United States v. Dana Demone Brinson, A/K/A Rock
This text of 54 F.3d 774 (United States v. Dana Demone Brinson, A/K/A Rock) is published on Counsel Stack Legal Research, covering Court of Appeals for the Fourth Circuit primary law. Counsel Stack provides free access to over 12 million legal documents including statutes, case law, regulations, and constitutions.
Opinion
54 F.3d 774
NOTICE: Fourth Circuit I.O.P. 36.6 states that citation of unpublished dispositions is disfavored except for establishing res judicata, estoppel, or the law of the case and requires service of copies of cited unpublished dispositions of the Fourth Circuit.
UNITED STATES of America, Plaintiff-Appellee,
v.
Dana Demone BRINSON, a/k/a Rock, Defendant-Appellant.
No. 94-5703.
United States Court of Appeals, Fourth Circuit.
Submitted April 20, 1995.
Decided May 18, 1995.
Bruce S. Harvey, Atlanta, GA, for Appellant. Mark T. Calloway, United States Attorney, Andrew J. Kline, Special Assistant, Criminal Division, UNITED STATES DEPARTMENT OF JUSTICE, Washington, DC, for Appellee.

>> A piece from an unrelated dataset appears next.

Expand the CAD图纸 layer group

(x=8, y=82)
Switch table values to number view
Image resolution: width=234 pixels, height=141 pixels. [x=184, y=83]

Before WIDENER, WILKINSON and WILKINS, Circuit Judges.
OPINION
PER CURIAM:
Dana Brinson appeals from his conviction pursuant to 21 U.S.C.A. Sec. 846 (West 1981 & Supp.1994) for conspiracy to possess with intent to distribute cocaine. We affirm.
First, Brinson contends that the evidence was not sufficient to support a conviction for conspiracy. In addition to the parade of witnesses by the Government testifying that Brinson was a cocaine supplier and facilitator of drug connections, Brinson himself, in an attempt to establish that he was not the main supplier in this conspiracy, testified that he facilitated introductions and meetings between street-level dealers and at least one major supplier. Thus, the evidence was sufficient to support the conspiracy conviction. See United States v. Bell, 954 F.2d 232, 246 (4th Cir.1992).

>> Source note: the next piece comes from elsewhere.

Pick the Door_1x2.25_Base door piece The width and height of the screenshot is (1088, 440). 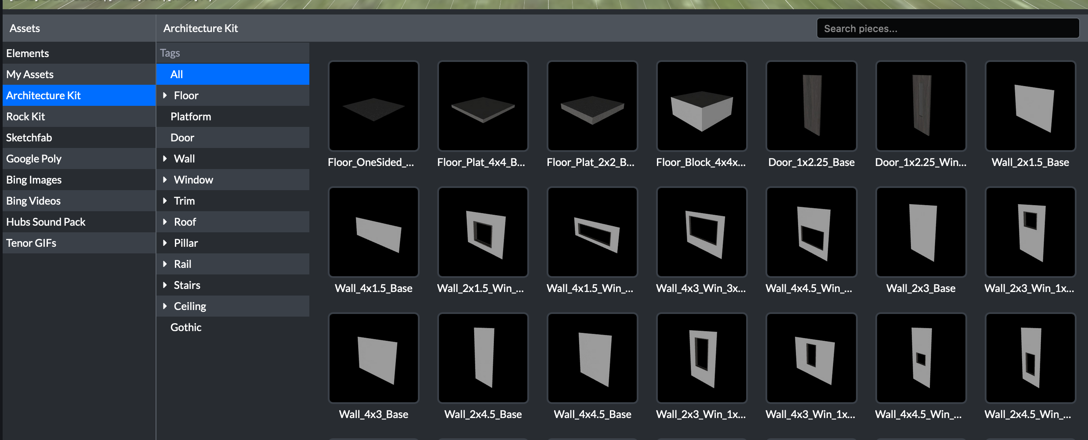[811, 106]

Second, Brinson contends that the prosecution's comment during closing argument that Brinson should have called a witness to support his contentions that he was merely a facilitator improperly shifted the burden of proof. Even if the commentary was improper, we find no reversible error. First, the comment was isolated. In light of the substantial evidence against Brinson, we find that the error did not affect his substantial rights. Fed.R.Crim.P. 52(a). Second, because there was no objection at trial, the claim would only be cognizable if the statement was plain error resulting in a miscarriage of justice; we find that there was no plain error here. United States v. Olano, 61 U.S.L.W. 4421, 4423 (U.S.1993). Finally, the district court instructed the jury that it was not to consider the prosecution's comment. It reiterated the instruction during the jury charge. Thus, we find that Brinson's rights were protected. United States v. Francisco, 35 F.3d 116, 119, 120 n. 3 (4th Cir.1994).
Therefore, we affirm Brinson's conviction. We dispense with oral argument because the facts and legal contentions are adequately presented in the materials before the Court and argument would not aid the decisional process.